Arran Woodhouse Tobacco Liaison Specialist, Kings College Hospital, London
Dr Irem Patel Consultant Respiratory Physician, Kings College Hospital, London
Abstract
Background: King’s College Hospital has approximately 6,500 smoking related acute admissions/year. Under the Making Every Contact Count CQUIN clinical staff assess/record patients’ smoking status and offer Very Brief Advice. Carbon monoxide (CO) monitoring is recommended in guidelines but not routinely performed in most acute settings.
Aim: A pilot of routine CO testing was implemented on two acute medical admission wards to assess the range of CO readings seen and the feasibility and acceptability of CO monitoring to patients and clinicians in this setting.
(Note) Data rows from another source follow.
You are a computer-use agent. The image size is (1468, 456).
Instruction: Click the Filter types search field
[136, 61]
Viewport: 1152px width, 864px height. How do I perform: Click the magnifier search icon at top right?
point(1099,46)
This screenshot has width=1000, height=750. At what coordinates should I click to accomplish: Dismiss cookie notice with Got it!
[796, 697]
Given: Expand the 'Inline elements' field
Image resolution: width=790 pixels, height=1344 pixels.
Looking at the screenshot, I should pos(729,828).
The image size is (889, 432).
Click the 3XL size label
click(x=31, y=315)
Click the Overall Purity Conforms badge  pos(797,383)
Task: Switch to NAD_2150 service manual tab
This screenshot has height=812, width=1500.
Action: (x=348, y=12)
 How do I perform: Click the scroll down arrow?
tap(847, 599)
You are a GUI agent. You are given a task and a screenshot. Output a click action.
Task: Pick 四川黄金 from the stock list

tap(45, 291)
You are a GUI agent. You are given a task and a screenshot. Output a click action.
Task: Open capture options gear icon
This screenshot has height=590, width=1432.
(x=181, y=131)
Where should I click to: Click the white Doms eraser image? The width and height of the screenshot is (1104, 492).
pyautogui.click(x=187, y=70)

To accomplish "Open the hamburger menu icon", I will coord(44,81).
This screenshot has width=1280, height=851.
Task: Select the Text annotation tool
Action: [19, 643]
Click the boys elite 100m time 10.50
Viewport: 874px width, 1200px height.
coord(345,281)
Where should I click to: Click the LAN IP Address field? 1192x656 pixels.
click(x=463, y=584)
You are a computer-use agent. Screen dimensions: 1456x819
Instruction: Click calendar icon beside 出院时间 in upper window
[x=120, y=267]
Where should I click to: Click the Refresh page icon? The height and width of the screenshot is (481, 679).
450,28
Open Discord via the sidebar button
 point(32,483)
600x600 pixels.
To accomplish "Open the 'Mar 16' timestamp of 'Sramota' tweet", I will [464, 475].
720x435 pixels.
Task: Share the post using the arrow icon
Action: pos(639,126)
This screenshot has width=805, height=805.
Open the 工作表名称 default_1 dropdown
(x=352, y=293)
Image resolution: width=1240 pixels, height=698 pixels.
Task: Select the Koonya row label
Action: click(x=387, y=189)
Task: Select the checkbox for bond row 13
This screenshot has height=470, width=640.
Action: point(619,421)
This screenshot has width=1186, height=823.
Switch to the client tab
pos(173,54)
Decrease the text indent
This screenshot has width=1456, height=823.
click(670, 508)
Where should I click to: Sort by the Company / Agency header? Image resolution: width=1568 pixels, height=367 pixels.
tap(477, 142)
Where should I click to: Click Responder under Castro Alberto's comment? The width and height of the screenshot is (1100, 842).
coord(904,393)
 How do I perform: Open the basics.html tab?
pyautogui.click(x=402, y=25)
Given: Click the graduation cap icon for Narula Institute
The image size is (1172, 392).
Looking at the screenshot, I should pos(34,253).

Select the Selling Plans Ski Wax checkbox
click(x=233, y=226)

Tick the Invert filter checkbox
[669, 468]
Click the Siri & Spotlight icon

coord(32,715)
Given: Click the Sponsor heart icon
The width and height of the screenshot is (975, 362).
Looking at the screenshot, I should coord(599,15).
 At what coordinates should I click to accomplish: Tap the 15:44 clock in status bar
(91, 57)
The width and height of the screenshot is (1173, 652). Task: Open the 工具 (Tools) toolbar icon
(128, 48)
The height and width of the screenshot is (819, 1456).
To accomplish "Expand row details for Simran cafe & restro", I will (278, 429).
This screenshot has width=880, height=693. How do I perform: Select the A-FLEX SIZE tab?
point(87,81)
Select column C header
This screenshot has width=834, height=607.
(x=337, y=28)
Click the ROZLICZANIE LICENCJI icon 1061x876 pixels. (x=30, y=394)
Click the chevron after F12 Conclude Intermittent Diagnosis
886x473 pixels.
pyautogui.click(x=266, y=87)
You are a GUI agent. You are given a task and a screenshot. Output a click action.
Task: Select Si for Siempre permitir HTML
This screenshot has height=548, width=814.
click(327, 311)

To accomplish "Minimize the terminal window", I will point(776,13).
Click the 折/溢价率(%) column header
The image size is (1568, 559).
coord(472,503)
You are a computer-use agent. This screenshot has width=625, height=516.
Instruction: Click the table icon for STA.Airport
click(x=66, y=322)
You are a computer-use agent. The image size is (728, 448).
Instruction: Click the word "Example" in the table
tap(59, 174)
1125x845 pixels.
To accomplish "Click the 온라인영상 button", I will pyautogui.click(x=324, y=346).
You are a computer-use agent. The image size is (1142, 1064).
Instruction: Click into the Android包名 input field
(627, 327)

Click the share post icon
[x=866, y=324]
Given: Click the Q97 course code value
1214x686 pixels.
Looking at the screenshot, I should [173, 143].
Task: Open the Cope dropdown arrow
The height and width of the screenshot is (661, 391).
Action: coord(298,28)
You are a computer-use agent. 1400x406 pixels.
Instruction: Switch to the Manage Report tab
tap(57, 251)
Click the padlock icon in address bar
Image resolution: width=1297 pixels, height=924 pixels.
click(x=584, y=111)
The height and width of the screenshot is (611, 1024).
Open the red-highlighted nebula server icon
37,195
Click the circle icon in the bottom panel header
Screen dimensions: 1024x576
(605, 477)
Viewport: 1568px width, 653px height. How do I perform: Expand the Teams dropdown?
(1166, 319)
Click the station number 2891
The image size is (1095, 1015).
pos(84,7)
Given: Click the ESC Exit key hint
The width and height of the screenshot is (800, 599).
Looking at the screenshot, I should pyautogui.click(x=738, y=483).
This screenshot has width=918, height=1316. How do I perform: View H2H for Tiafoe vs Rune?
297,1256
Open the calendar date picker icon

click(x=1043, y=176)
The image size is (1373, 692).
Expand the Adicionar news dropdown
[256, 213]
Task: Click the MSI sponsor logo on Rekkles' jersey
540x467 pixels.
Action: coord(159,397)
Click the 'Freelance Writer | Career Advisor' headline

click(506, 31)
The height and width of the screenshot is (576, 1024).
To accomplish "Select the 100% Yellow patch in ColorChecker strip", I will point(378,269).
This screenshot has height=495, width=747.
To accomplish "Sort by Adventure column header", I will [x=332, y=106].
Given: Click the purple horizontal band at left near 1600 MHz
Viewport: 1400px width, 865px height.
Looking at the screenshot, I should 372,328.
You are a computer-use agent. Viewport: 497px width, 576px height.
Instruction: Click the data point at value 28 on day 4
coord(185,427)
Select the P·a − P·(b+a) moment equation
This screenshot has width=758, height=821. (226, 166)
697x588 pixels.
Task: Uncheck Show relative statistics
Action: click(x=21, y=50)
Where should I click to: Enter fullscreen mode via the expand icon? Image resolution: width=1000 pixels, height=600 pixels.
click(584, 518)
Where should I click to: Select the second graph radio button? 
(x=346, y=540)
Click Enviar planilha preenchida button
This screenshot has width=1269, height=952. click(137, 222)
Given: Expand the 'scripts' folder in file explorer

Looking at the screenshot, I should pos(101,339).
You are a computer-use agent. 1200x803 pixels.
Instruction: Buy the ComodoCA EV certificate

Results: The table below shows CO readings and self- reported smoking status for patients over a 30 day period. 15% of patients acutely admitted to a medical ward who self-reported as non-smokers had an elevated CO reading.
Patients’ self-reported smoking status
CO reading
5-9ppm 10-20ppm 20+ppm
Non- smoker 40 16 5
(n=137)
Smoker (n=30) 16 12 2
Conclusion: Causes for a raised CO other than active/passive smoking need to be considered. However these findings suggest that in a significant proportion of acutely unwell patients asking about smoking status is not adequate for a full assessment of tobacco dependence. CO monitoring is important to ensure patients at risk of acute nicotine withdrawal are identified early.